### WHAT IS BEING ASKED:
Beginning at the line that contains "in the first", transcribe every line up to the last one in the material below. Include no other lines.

### EXCERPTED RECORDS:

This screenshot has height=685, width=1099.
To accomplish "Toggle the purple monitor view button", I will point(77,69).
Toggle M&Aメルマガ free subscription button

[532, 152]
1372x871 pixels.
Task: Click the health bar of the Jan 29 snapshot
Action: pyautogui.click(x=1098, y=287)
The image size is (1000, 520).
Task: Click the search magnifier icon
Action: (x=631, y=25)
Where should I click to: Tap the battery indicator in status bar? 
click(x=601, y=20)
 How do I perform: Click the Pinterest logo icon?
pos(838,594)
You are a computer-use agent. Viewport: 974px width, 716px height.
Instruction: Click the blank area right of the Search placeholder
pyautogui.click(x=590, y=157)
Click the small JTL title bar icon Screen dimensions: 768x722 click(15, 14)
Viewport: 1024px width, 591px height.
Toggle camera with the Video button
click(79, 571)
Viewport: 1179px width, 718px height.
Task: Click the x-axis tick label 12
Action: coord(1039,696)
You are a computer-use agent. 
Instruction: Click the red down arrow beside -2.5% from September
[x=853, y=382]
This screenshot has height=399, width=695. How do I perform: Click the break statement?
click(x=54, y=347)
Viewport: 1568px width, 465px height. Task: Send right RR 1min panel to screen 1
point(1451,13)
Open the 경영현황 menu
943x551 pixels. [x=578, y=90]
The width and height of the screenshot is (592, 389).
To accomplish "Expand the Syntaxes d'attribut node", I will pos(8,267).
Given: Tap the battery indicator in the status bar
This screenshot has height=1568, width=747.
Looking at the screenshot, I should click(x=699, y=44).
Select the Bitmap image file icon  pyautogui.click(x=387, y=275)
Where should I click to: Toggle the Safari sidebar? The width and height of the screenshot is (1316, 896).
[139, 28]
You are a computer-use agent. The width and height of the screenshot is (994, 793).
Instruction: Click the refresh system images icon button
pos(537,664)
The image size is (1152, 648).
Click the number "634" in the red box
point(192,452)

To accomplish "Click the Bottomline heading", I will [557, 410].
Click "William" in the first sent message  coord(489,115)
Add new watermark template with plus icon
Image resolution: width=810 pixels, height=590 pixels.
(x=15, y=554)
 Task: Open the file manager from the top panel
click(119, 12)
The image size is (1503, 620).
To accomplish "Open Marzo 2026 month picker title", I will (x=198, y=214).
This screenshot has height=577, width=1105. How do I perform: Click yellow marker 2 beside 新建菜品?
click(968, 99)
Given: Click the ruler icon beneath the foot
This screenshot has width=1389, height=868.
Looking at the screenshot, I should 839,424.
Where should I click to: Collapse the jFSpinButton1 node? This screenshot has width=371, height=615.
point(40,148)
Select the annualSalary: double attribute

### EXERCISE RESPONSE:
Click "William" in the first sent message  coord(489,115)
Add new watermark template with plus icon
Image resolution: width=810 pixels, height=590 pixels.
(x=15, y=554)
 Task: Open the file manager from the top panel
click(119, 12)
The image size is (1503, 620).
To accomplish "Open Marzo 2026 month picker title", I will (x=198, y=214).
This screenshot has height=577, width=1105. How do I perform: Click yellow marker 2 beside 新建菜品?
click(968, 99)
Given: Click the ruler icon beneath the foot
This screenshot has width=1389, height=868.
Looking at the screenshot, I should 839,424.
Where should I click to: Collapse the jFSpinButton1 node? This screenshot has width=371, height=615.
point(40,148)
Select the annualSalary: double attribute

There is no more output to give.